Long term effectiveness of antimalarial drugs in rheumatic diseases
- J Antonio Aviña-Zubietaa,
- Griselda Galindo-Rodriguezb,
- Stephen Newmanc,
- Maria E Suarez-Almazorc,
- Anthony S Russella
- aDivision of Rheumatology, Department of Medicine, University of Alberta, Canada, bHealth Care Quality Outcome and Research Centre, Faculty of Medicine, University of Alberta, Canada, cDepartment of Public Health Sciences, University of Alberta, Canada
- Dr A Aviña-Zubieta, Clinical Epidemiology Research Unit, Hospital de Especialidades 7° Piso, Centro Medico La Raza, Instituto Mexicano del Seguro Social, Seris y Zaachila SN, Mexico, DF 02990, Mexico.
- Accepted 26 June 1998
OBJECTIVE The purpose of this study was to compare the long term effectiveness between chloroquine (CQ) and hydroxychloroquine (HCQ).

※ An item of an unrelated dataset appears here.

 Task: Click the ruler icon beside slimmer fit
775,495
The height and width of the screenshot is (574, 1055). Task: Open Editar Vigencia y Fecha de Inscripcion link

METHODS Medical charts of all patients seen by eight rheumatologists practising in two tertiary care centres and starting antimalarial treatment between January 1985 and December 1993 were reviewed. Patient characteristics, disease, and treatment information were collected. The main outcome measures were the cause of and the time to the discontinuation of antimalarial drugs resulting from all causes, principally toxicity or inefficacy, or both. Bivariate analysis including t tests and χ2 tests were used to assess differences between means and proportions respectively. Survival curves were evaluated using the Kaplan-Meier method. Multivariate analysis (Cox regression) was used to adjust for potential confounders.
RESULTS After all medical records were reviewed, 1042 eligible cases were identified. From these, 940 (90%) had usable information and they represent the cohort. Five hundred and fifty eight had rheumatoid arthritis, 178 had systemic lupus erythematosus, 127 had palindromic arthritis, and 77 had other diagnoses. Fifty seven per cent of the patients received CQ and 43% HCQ. The proportion of patients with side effects taking HCQ and CQ was 15% and 28% respectively (p=0.001). Using Cox regression model to adjust for age at the onset of antimalarial treatment, physician differences, sex, disease type, disease duration before treatment, and rank selection, there were no differences in the hazard ratio (HR) for overall discontinuations between CQ and HCQ. While the HR for discontinuations because of toxicity was lower for HCQ (HR= 0.6, 95% CI 0.4, 0.9), the HR for discontinuations because of inefficacy was significantly higher for HCQ (HR= 1.4, 95% CI 1.1, 1.9).
CONCLUSIONS After adjusting for time and several confounders HCQ was less toxic but less effective than CQ. Only one case of probable/possible retinopathy was found. Therefore, we propose a careful baseline ophthalmological evaluation by an expert and then one or every two years if proper doses are used.